The 1989 memo reports a negative result. They were looking for neutrons, and found none. They even recommended some readers to stop reading the memo halfway through. It's obvious that their report of anomalous temperature isn't motivated by anything like money or hype.
Miley on the other hand has joined the bandwagon of cold fusion hypesters by making informal unsupported claims and gets ripped apart here.
I know what "quality" is. I do it every day and design instruments to implement it.
Which is nothing more than "Warthog says." It's certainly not supported by your posts here on FR. Let's take a look at an example:
Hmmmm....if he has endorsed it, I'll have to give Blacklight another look. Not needed for Rossi, as I am already familiar with that.Apparently your idea of quality is defined by the success of scams.
No, the 1989 reports a POSITIVE result for excess heat without neutrons, but failed to publicize that result due to the "physicist shitstorm" that you are continuing here. Fortunately, they FINALLY realized that the result WAS actually positive, repeated the work successfully, and then publicized it.
"Miley on the other hand has joined the bandwagon of cold fusion hypesters by making informal unsupported claims and gets ripped apart here.
? LOL. You cite KRIVIT, the business major?? The guy on a crusade to pillory any person in the LENR field who doesn't "endorse" Widom-Larsen??
All I see there is that Miley himself is saying his results aren't yet peer-reviewed. Researchers mention preliminary results all the time. The appropriate response is to wait until the peer-reviewed information "is" published.
But I also see this:
"Miley explained the experiment to me. Essentially, it is a replication of the Arata-style gas-loading experiment that has been replicated by a number of LENR researchers, particularly at Kobe University, Japan. New Energy Times reported on this in 2008. The Kobe researchers also published their results in Physics Letters A in August 2009."
Hmmmm....yet more successful replications of a non-existent phenomenon, duly reported in the peer-reviewed science literature.
"Hmmmm....if he has endorsed it, I'll have to give Blacklight another look. Not needed for Rossi, as I am already familiar with that.
It's called HUMOR, idiot.
"Apparently your idea of quality is defined by the success of scams."
Actually, my idea of quality is defined by the data presented. I seriously doubt that Storms has "endorsed" either Rossi or Mills. I suspect that his real sin (according to you) is to have mentioned them at all without saying "they're scams".

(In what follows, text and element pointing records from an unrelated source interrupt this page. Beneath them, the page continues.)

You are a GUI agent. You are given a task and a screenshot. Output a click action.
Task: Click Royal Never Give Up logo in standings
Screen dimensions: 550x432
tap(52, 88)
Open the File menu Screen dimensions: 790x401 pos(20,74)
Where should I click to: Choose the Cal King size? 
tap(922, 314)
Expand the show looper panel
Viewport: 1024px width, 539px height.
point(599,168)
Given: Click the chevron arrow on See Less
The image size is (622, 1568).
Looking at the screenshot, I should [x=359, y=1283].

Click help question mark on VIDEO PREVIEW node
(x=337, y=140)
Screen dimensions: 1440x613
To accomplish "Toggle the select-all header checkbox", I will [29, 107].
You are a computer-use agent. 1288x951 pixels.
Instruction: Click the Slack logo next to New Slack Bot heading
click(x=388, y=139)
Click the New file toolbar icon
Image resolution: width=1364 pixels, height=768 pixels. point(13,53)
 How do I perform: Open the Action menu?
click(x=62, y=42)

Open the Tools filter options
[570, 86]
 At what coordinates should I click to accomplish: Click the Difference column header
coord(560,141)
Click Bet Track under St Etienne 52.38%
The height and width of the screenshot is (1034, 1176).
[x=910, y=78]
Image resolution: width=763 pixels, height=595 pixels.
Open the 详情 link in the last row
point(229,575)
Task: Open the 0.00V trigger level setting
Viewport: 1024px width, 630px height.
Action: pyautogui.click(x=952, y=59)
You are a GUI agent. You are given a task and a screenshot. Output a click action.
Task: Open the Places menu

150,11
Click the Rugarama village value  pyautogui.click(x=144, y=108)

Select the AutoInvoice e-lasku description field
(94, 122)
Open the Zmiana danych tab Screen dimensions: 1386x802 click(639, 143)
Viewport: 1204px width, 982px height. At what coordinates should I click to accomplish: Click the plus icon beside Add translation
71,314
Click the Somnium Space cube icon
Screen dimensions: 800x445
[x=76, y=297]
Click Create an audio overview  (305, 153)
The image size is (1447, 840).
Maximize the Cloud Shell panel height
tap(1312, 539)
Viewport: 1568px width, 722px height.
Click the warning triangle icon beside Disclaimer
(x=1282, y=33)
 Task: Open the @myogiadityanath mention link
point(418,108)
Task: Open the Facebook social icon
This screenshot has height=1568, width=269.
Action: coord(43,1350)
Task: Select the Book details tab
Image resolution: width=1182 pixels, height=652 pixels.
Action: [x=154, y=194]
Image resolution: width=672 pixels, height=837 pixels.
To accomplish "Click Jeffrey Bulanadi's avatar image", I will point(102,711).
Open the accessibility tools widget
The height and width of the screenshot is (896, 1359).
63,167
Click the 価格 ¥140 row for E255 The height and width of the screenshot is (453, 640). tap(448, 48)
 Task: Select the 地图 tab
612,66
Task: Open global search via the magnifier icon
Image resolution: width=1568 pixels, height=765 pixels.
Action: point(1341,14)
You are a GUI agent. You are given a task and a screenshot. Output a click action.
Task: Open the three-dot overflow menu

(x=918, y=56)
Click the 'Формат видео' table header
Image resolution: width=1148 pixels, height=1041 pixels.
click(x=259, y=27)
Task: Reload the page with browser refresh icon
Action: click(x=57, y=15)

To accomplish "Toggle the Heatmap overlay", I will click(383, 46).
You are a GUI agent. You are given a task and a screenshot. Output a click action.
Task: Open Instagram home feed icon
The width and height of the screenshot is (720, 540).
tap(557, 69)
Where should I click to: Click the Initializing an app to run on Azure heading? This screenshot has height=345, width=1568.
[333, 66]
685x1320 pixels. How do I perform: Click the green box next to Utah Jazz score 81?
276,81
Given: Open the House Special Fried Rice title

I haven't followed Blacklight much at all. I vaguely recall seeing that his experimental results had been reproduced, and I think the replication was done by NASA. Note that Mills "fractional" quantum levels may be BS as the physics community thinks....but what matters is whether the experimental data was replicated. The theoretical basis of the results mean precisely zip.
But you're still ducking the issue. What set of factors in a paper will you accept as reasonable proof?? You're already said that peer review is irrelevant. And I'm afraid that "papers that present wrongly-identified "negative" results" is a bit too limiting.